We provide convenient tools to benchmark model latency (FPS) and computational cost (FLOPs).

# Benchmark FPS (Frames Per Second)
# Syntax: python tools/analysis_tools/benchmark.py [CONFIG_FILE]
python tools/analysis_tools/benchmark.py configs/alocc/alocc_3d_256x704_bevdet_preatrain.py

# Calculate FLOPs
# Syntax: python tools/analysis_tools/get_flops.py [CONFIG_FILE] --shape [HEIGHT] [WIDTH]
python tools/analysis_tools/get_flops.py configs/alocc/alocc_3d_256x704_bevdet_preatrain.py --shape 256 704

Visualization

First, ensure you have Mayavi installed. You can install it using pip:

pip install mayavi

Before you can visualize the output, you need to run the model on the test set and save the prediction results.

Use the dist_test.sh script with the --save flag.

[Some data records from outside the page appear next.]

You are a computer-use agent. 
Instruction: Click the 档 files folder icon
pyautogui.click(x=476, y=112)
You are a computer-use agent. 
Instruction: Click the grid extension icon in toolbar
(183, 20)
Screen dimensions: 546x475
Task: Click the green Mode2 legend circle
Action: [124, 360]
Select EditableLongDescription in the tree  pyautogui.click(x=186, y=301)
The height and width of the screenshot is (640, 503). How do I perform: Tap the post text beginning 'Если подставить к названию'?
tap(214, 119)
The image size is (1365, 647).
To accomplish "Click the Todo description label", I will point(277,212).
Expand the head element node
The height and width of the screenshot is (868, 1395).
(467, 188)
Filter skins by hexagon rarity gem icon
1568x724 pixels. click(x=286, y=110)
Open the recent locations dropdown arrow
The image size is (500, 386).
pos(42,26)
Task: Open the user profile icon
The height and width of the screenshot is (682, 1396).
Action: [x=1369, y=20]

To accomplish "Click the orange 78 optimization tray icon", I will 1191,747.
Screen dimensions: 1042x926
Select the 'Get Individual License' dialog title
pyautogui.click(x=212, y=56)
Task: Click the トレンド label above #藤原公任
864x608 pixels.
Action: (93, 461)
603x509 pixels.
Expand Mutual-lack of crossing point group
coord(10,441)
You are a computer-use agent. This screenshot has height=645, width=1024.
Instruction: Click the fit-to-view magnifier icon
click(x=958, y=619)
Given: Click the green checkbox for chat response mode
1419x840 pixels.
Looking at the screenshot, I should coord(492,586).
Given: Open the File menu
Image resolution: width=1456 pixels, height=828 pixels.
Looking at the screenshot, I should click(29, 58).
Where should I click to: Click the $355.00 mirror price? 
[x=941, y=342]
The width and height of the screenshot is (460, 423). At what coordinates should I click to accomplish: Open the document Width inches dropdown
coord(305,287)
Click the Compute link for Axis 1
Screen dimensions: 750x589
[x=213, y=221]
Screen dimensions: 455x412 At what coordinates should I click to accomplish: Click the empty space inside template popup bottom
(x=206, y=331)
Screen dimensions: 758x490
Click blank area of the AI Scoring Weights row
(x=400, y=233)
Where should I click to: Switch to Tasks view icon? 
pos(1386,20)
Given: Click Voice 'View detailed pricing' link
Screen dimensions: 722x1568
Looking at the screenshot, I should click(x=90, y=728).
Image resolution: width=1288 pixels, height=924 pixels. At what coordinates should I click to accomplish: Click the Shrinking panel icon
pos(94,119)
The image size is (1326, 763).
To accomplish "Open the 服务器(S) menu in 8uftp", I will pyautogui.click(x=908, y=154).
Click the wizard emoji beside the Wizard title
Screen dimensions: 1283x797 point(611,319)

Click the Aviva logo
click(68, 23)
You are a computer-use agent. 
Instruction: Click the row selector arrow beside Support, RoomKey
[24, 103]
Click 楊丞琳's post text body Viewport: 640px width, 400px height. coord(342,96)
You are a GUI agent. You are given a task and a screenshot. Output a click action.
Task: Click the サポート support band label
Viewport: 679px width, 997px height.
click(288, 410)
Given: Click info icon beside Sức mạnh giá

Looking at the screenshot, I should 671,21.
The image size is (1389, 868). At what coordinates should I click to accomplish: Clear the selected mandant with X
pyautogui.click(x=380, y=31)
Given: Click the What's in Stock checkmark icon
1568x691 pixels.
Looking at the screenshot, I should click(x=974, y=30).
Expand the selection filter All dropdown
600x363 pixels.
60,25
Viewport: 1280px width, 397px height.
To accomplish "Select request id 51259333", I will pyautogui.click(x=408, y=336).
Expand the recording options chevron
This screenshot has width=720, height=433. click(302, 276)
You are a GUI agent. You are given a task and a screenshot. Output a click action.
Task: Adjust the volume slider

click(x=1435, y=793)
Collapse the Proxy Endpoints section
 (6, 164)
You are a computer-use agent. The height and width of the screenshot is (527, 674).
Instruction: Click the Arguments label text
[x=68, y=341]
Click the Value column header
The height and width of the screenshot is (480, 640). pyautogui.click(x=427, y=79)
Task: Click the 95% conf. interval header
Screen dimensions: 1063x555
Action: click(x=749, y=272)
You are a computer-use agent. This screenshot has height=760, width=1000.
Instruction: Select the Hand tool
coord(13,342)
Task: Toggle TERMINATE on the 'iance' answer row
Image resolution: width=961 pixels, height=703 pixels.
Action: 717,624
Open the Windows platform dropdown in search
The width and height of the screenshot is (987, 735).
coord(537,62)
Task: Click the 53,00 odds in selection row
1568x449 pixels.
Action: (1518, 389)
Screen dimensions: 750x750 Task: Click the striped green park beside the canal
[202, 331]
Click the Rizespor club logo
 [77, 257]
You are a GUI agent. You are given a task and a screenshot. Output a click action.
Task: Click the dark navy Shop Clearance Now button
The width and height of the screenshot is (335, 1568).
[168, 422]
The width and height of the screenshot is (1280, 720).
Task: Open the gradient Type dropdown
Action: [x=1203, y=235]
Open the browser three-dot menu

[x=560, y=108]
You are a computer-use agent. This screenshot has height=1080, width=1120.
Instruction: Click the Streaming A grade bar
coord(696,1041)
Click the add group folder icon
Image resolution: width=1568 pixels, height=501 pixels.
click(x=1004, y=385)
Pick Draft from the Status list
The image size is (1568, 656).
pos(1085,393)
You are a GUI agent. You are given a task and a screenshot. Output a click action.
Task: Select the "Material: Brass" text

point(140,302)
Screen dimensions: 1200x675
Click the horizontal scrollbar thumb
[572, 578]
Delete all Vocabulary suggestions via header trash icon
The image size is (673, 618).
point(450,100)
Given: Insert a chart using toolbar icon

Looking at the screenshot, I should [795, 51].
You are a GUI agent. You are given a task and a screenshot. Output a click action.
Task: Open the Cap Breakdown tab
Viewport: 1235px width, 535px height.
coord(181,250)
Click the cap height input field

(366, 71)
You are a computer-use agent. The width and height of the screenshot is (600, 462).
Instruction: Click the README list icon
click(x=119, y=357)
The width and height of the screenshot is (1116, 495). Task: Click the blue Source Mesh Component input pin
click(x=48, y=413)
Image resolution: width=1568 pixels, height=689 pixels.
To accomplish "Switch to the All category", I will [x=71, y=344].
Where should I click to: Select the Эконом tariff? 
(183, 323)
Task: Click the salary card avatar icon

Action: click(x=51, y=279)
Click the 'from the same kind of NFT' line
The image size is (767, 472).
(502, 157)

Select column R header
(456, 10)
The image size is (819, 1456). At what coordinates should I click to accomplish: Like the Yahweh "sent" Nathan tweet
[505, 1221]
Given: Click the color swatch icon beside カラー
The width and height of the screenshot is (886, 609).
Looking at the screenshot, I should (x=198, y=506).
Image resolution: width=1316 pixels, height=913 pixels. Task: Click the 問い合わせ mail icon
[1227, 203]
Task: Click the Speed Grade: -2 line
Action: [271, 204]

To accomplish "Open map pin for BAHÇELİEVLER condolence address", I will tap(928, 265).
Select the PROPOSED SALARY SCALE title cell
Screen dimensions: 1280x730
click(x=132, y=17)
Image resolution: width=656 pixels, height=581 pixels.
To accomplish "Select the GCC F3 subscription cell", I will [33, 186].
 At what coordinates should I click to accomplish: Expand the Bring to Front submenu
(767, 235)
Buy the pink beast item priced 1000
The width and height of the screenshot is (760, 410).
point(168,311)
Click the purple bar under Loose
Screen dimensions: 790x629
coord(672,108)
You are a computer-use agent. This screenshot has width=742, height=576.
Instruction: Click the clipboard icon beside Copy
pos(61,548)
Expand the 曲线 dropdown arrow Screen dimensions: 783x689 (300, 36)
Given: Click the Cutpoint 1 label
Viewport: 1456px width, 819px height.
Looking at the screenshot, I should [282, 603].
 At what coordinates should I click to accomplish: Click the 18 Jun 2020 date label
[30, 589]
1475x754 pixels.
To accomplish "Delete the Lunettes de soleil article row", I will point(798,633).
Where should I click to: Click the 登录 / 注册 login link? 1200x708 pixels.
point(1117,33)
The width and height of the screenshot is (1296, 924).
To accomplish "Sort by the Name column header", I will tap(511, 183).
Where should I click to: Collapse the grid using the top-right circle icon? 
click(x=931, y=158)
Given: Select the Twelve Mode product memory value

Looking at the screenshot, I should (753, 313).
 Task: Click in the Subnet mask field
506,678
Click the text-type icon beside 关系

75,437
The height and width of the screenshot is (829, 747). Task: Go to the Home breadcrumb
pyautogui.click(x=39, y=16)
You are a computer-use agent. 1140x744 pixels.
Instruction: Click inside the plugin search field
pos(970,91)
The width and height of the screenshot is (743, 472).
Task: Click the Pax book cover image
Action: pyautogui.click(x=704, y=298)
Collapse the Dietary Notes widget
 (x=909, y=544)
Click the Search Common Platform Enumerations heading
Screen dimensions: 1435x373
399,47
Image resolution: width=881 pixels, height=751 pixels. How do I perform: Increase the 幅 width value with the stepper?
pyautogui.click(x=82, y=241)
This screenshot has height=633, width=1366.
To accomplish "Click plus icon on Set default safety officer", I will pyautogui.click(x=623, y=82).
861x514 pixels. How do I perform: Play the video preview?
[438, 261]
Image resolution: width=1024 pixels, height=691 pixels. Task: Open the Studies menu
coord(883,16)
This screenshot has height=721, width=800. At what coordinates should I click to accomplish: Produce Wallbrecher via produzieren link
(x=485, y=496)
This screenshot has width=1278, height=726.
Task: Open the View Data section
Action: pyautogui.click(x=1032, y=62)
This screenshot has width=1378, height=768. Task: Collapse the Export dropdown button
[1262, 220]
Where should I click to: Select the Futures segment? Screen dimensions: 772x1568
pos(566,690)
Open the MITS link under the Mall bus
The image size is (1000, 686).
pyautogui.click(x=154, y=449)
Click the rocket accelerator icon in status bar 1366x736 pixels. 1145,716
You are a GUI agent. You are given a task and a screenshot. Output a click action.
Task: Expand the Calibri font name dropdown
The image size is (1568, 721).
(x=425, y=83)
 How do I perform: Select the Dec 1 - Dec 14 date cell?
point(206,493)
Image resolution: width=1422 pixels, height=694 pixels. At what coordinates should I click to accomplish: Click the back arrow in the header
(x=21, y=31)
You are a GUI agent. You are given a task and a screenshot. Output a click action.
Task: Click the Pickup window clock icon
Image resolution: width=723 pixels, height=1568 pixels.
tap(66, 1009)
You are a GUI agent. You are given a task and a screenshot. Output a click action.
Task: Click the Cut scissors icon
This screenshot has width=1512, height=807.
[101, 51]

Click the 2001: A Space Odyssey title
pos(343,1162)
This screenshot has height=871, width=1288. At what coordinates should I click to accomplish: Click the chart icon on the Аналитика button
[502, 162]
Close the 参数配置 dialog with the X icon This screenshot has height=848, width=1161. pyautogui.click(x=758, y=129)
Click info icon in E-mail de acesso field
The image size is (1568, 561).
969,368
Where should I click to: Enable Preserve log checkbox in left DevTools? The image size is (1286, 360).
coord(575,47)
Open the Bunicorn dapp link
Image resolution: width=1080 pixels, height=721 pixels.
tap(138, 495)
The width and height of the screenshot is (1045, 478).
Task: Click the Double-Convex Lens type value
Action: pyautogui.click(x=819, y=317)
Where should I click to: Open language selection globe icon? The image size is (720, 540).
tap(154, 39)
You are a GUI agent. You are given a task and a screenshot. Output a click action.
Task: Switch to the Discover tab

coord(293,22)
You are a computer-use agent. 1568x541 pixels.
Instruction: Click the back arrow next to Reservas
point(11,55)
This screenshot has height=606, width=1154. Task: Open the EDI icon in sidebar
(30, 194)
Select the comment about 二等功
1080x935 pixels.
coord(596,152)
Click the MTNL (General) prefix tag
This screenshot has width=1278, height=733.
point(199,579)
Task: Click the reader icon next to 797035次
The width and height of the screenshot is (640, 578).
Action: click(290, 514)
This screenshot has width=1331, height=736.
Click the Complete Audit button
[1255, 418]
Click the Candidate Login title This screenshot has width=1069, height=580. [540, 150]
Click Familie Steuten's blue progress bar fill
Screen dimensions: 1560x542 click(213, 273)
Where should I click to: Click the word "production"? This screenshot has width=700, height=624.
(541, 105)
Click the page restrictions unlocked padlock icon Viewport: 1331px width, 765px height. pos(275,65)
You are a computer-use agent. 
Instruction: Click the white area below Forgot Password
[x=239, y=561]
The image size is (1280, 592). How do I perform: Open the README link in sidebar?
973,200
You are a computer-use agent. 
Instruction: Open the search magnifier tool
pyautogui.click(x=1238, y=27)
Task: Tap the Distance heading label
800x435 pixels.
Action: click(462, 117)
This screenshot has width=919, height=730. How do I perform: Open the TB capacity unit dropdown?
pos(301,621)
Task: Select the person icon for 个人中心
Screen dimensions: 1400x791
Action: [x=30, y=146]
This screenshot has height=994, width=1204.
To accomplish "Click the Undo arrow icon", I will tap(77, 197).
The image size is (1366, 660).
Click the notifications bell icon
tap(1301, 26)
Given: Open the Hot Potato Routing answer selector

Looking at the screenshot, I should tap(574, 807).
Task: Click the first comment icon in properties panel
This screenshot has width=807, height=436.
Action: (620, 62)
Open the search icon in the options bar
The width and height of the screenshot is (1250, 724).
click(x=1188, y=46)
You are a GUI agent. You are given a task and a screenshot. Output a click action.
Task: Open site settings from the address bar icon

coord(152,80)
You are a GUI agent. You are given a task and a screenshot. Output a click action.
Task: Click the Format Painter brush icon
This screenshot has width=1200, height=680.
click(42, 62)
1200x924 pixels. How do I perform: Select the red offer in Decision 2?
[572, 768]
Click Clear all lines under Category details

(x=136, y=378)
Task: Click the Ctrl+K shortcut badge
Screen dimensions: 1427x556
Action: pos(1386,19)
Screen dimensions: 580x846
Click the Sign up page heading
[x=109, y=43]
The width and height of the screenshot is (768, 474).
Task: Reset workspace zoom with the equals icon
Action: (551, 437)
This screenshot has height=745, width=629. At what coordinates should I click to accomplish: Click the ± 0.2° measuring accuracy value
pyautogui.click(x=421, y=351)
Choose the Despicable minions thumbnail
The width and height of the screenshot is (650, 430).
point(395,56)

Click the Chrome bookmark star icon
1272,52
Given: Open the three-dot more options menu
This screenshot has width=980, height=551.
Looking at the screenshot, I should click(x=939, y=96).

This will store the model's output in a directory.

# Example: Evaluate the ALOcc-3D model and save the predictions
bash tools/dist_test.sh configs/alocc/alocc_3d_256x704_bevdet_preatrain.py ckpts/alocc_3d_256x704_bevdet_preatrain.pth 8 --save

The prediction results will be saved in the test/ directory, following a path structure like: test/[CONFIG_NAME]/[TIMESTAMP]/.

Once the predictions are saved, you can run the visualization script. This script requires the path to the prediction results and the path to the ground truth data.

# Syntax: python tools/visual.py [PREDICTION_PATH] [GROUND_TRUTH_PATH]
# Example:
python tools/visual.py work_dirs/alocc_3d_256x704_bevdet_preatrain/xxxxxxxx_xxxxxx/ your/path/to/ground_truth
  • Replace work_dirs/alocc_3d_256x704_bevdet_preatrain/xxxxxxxx_xxxxxx/ with the actual path to your saved prediction results from Step 2.
  • Replace your/path/to/ground_truth with the path to the corresponding ground truth dataset.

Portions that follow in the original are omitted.